Der Umstand, dass der Antragsteller damit wiederholt andere Menschen massiv bedroht hat und sich bei der Begehung der Straftaten auch innerhalb einer von ihm geschaffenen kriminelle Struktur bewegt hat, lassen eine Wiederholung derartigen Verhaltens erwarten. Insbesondere ist er nach dem vorausgehenden Verhalten offenbar bereit, seine Interessen auch im Zusammenhang der Begehung anderer Straftaten unter Androhung von erheblicher Gewalt durchzusetzen. Angesichts der erheblichen, bereits früher gezeigten Drohgebärden gilt dies auch unter Berücksichtigung dessen, dass die seit 24. April 2019 rechtskräftig abgeurteilte Straftat gegen das Eigentum im Versuchsstadium stecken geblieben ist.
Dass die Tat aus einer einmaligen Situation heraus entstanden oder der Antragsteller sich seither tiefgreifend neu orientiert hätte, ist nicht ersichtlich.
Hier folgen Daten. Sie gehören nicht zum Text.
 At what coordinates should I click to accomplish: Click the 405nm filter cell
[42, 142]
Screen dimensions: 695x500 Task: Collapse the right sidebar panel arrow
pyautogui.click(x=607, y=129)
Insbesondere bleiben die in diesem Zusammenhang in der Antragsschrift vorgebrachten Aspekte – der Antragsteller plane, eine Ausbildung zu beginnen und seinen Schulabschluss nachzuholen, die Ablehnung des Asylantrags als offensichtlich unbegründet stelle einen erheblichen Eingriff in die geplante soziale Integration des Antragstellers dar – unsubstantiiert und lassen einen Schluss auf das künftige Verhalten des Antragstellers kaum zu. Auch das Vollzugsverhalten in der Untersuchungshaft spricht nicht für eine Neuorientierung. Die Annahme, der Antragsteller werde zukünftig ein straffreies Leben führen und insbesondere von Gewaltdelikten Abstand nehmen, ist nach alledem nicht gerechtfertigt.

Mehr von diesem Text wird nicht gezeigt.